Описание задания:
Замените «screenshot» на «screen capture» в записях, начиная с самого начала и заканчивая строкой с «point(697,404)», и приведите эти строки целиком, больше ничего не меняя. Изображения в ответ не включайте.

### Исходные материалы ###

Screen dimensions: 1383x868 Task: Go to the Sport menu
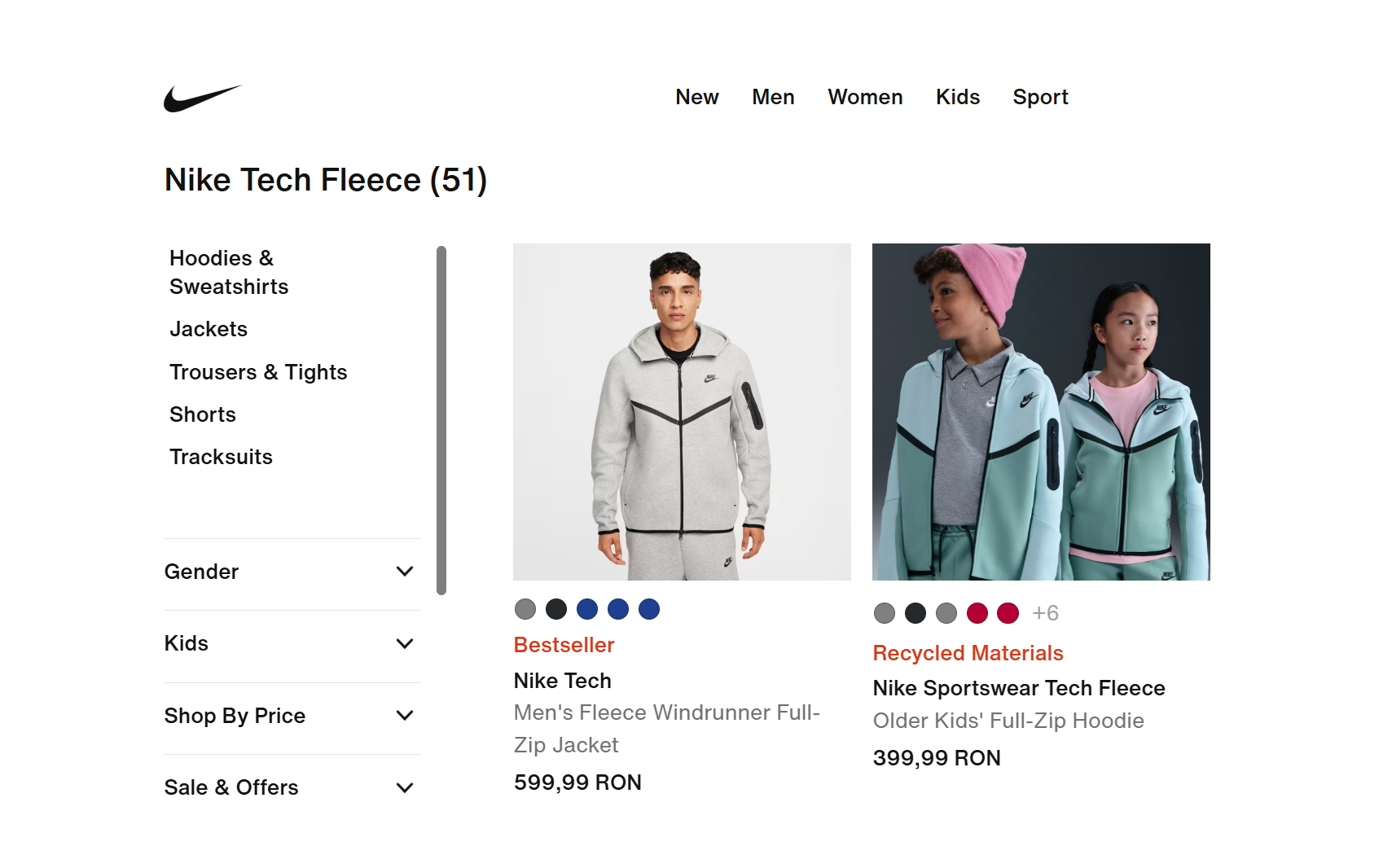point(1040,97)
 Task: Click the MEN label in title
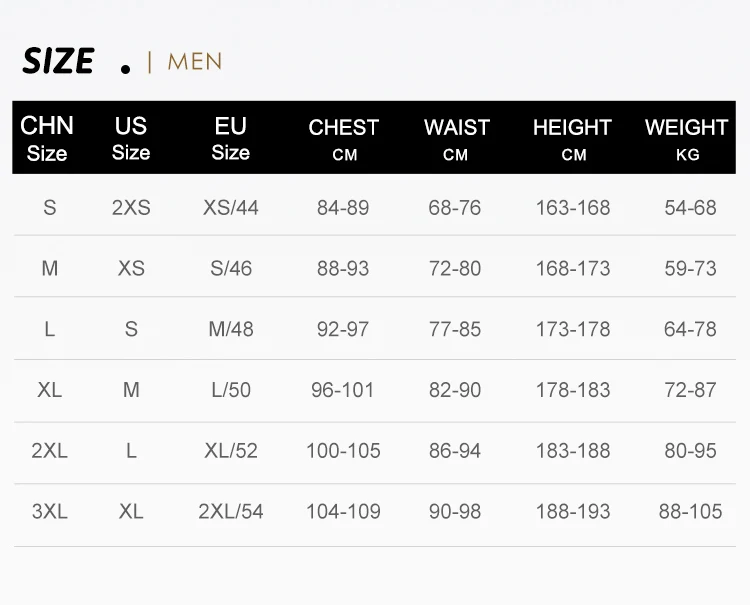[x=195, y=62]
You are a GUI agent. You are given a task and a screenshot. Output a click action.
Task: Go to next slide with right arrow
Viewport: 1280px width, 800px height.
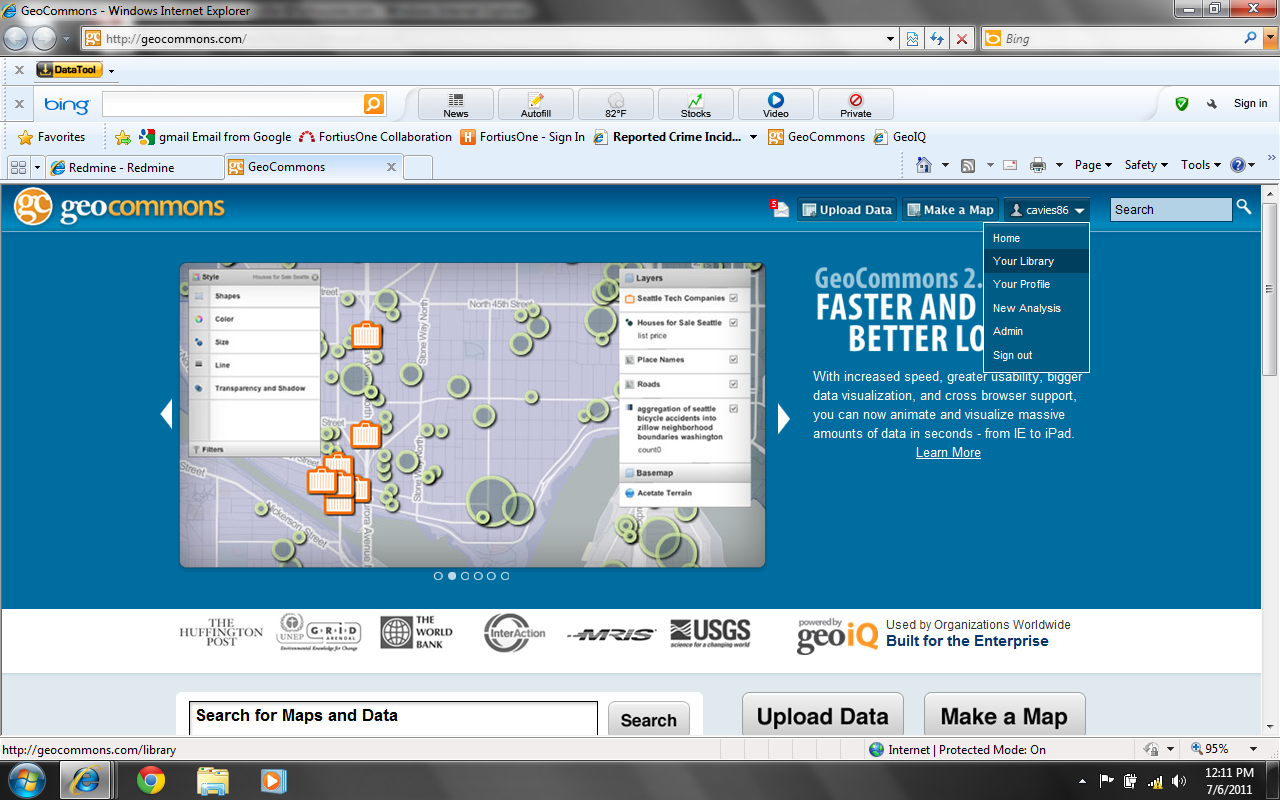784,418
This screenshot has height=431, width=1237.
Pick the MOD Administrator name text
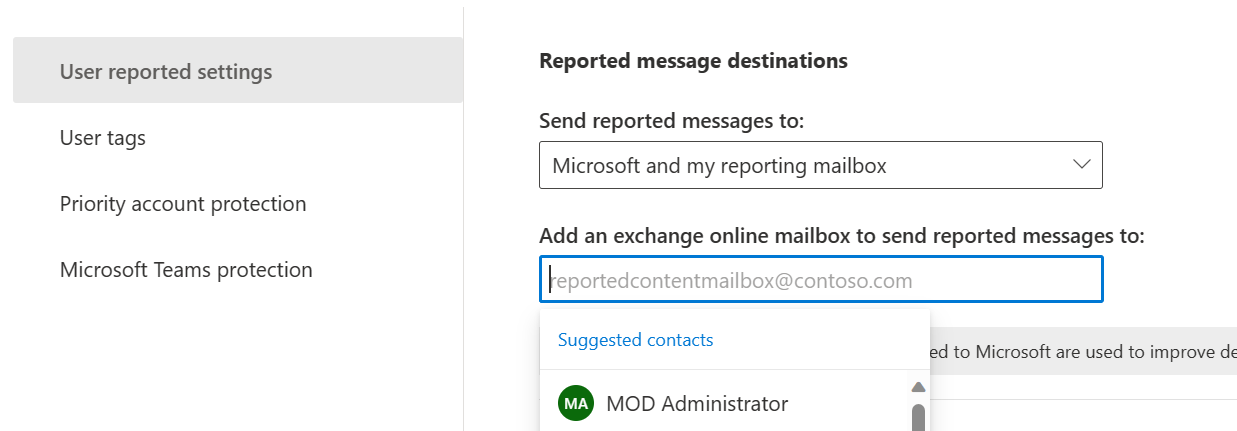point(697,404)
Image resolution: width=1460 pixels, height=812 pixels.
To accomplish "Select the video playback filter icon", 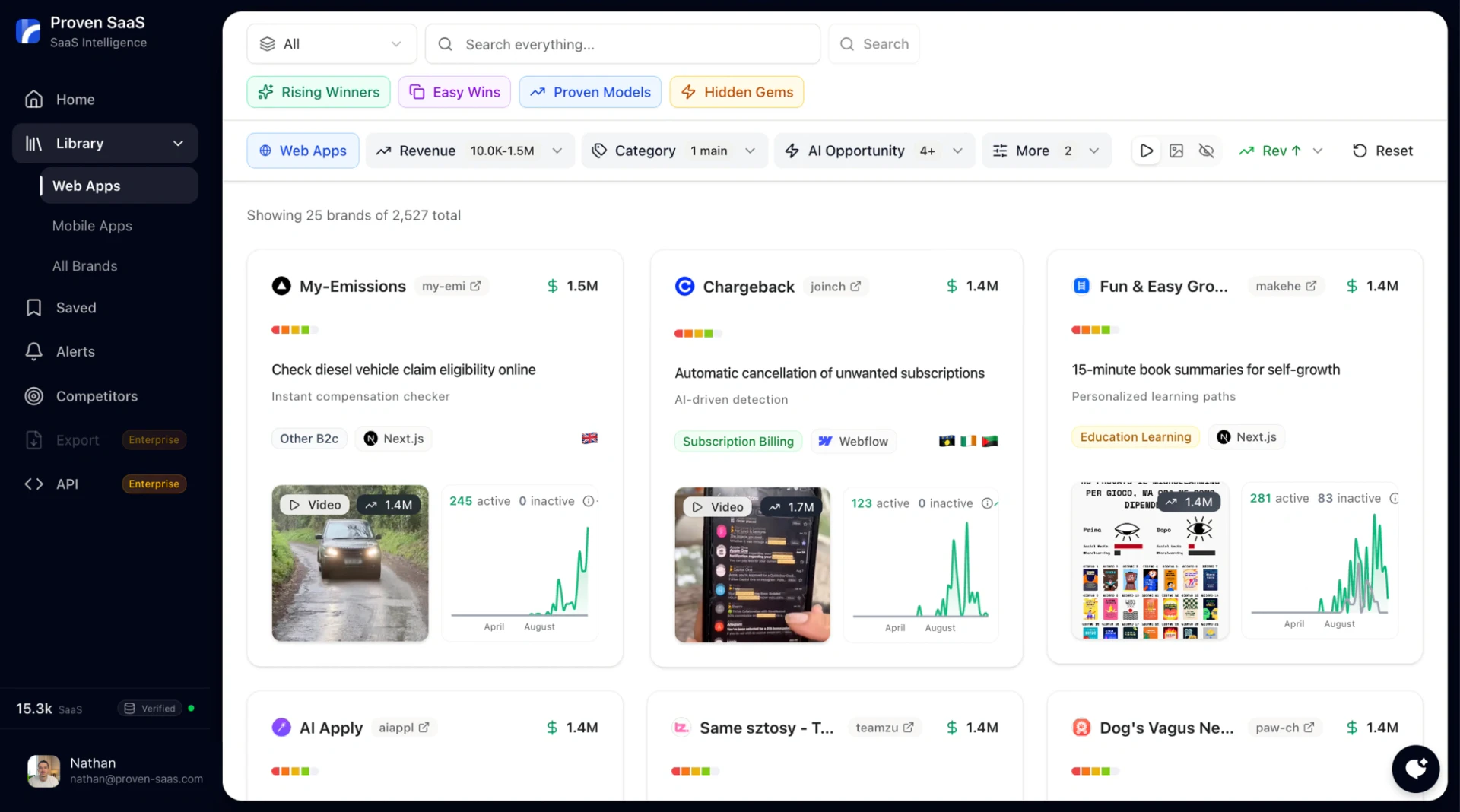I will [x=1146, y=150].
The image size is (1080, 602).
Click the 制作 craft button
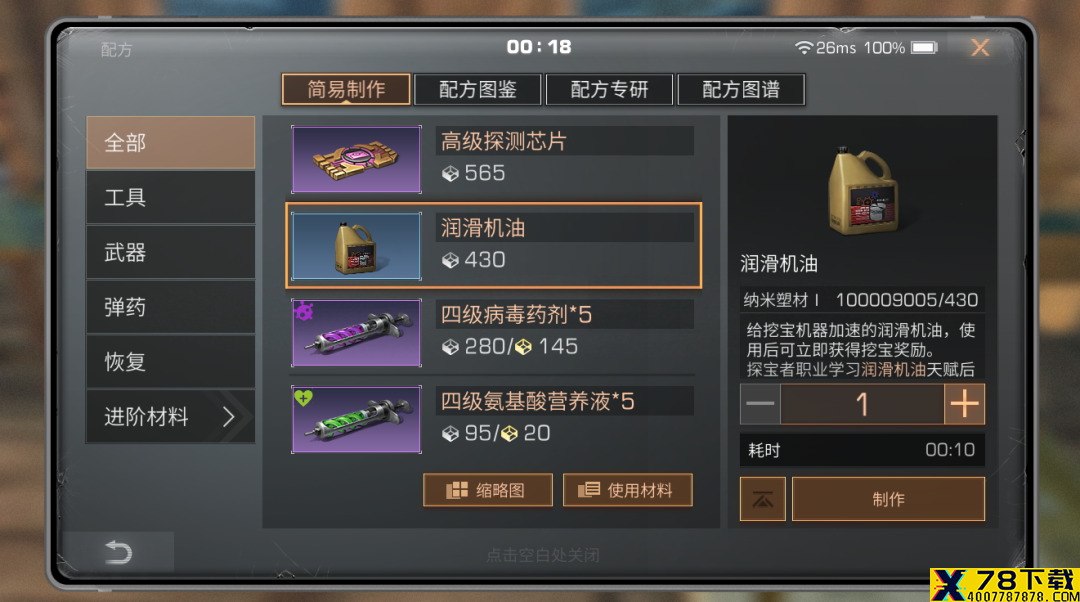click(889, 499)
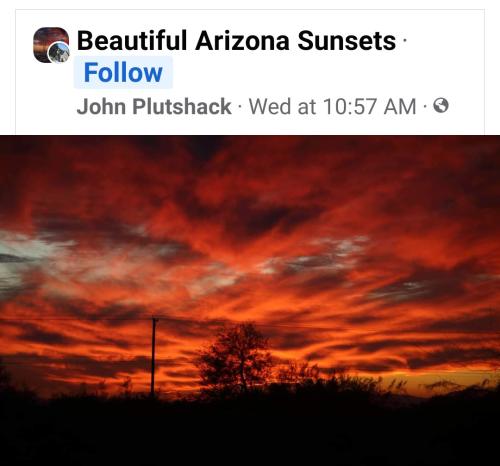
Task: Open the sunset photo in full view
Action: (250, 300)
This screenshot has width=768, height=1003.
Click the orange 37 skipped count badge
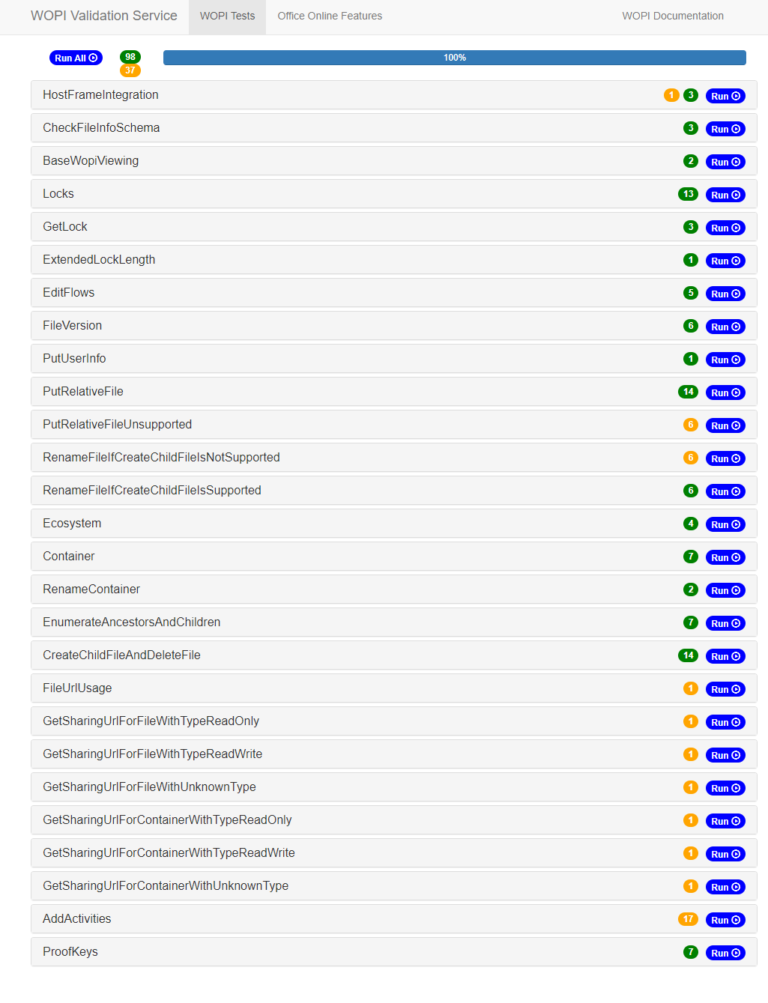(130, 69)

###

Письменное решение:
Screen dimensions: 1383x868 Task: Go to the Sport menu
point(1040,97)
 Task: Click the MEN label in title
[x=195, y=62]
You are a GUI agent. You are given a task and a screen capture. Output a click action.
Task: Go to next slide with right arrow
Viewport: 1280px width, 800px height.
784,418
This screen capture has height=431, width=1237.
Pick the MOD Administrator name text
point(697,404)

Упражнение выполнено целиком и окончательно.